* **Extract provided**:
First, the Estate argues that the TEDRA Agreement is an assignment by David and Paul to Rick and the Gary Family Trust. No particular words of art are required to create a valid and binding assignment. Carlile v. Harbour Homes, Inc., 147 Wn.App. 193, 208, 194 P.3d 280 (2008). Any language showing the owner's intent to transfer and invest property in the assignee is sufficient. Id.

The Estate argues that the TEDRA Agreement served as an assignment by June to Rick of her right to recover the Trust assets from David and Paul. It notes that the distributions David and Paul paid themselves were amounts that rightfully should have been distributed to June. But, this is inconsistent with the claims June brought in her petition, which included claims against Rick. And, through her petition, June did not seek any personal distributions of Trust property or lost income, only that the money "illegally siphoned from the Trust[] be returned as soon as possible." Any equalizing distribution payment under the TEDRA Agreement was not to be made from June's interest or even from the money wrongfully taken by the others, but only from the Trust remainder. June had no interest in the remainder to assign. Moreover, June released any claims she had to the advance distributions. She could not assign what she had released. Therefore, we conclude that June did not intend to make an assignment of a personal right to recover the assets.

* **Information shown**:
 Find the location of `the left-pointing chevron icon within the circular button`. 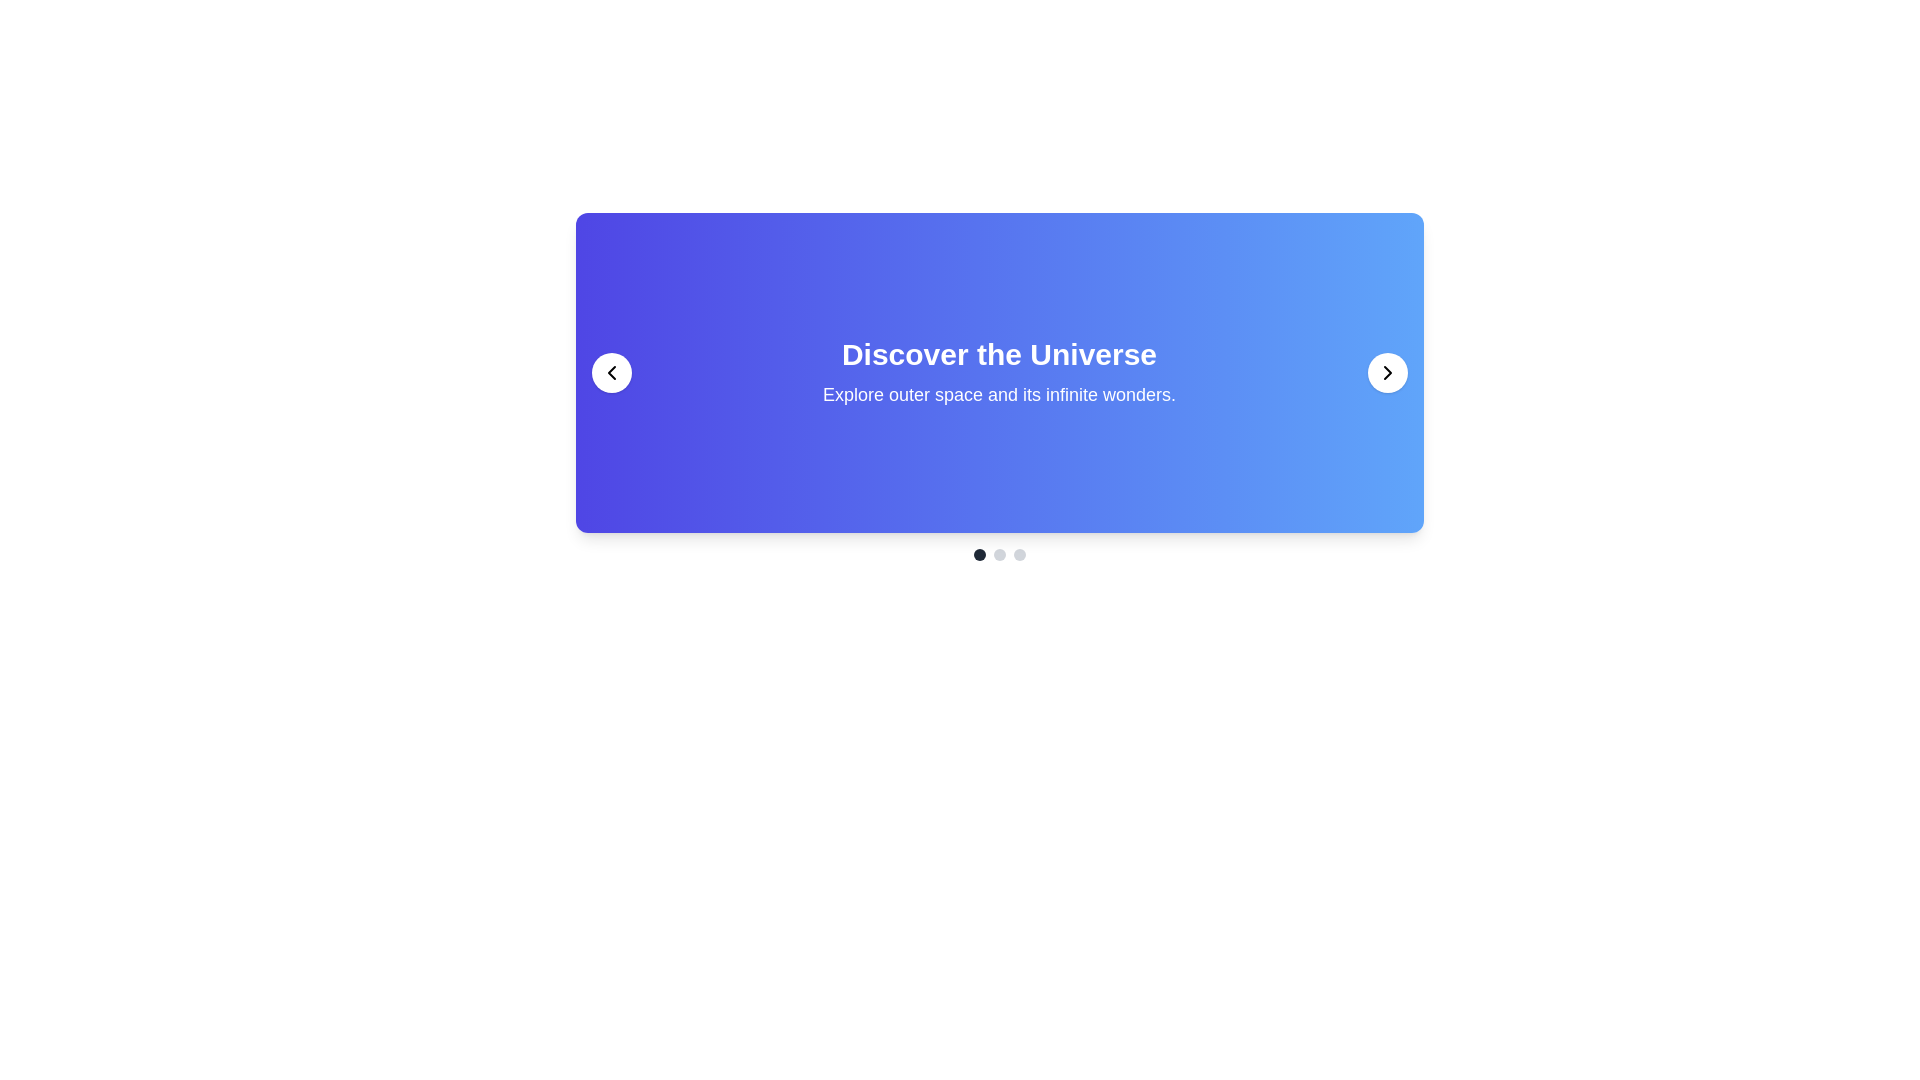

the left-pointing chevron icon within the circular button is located at coordinates (610, 373).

* **Exercise goal**: In the excerpt about the TEDRA Agreement, what was the only source from which any equalizing distribution payment was to be made?

* **Solution to this task**: The Trust remainder.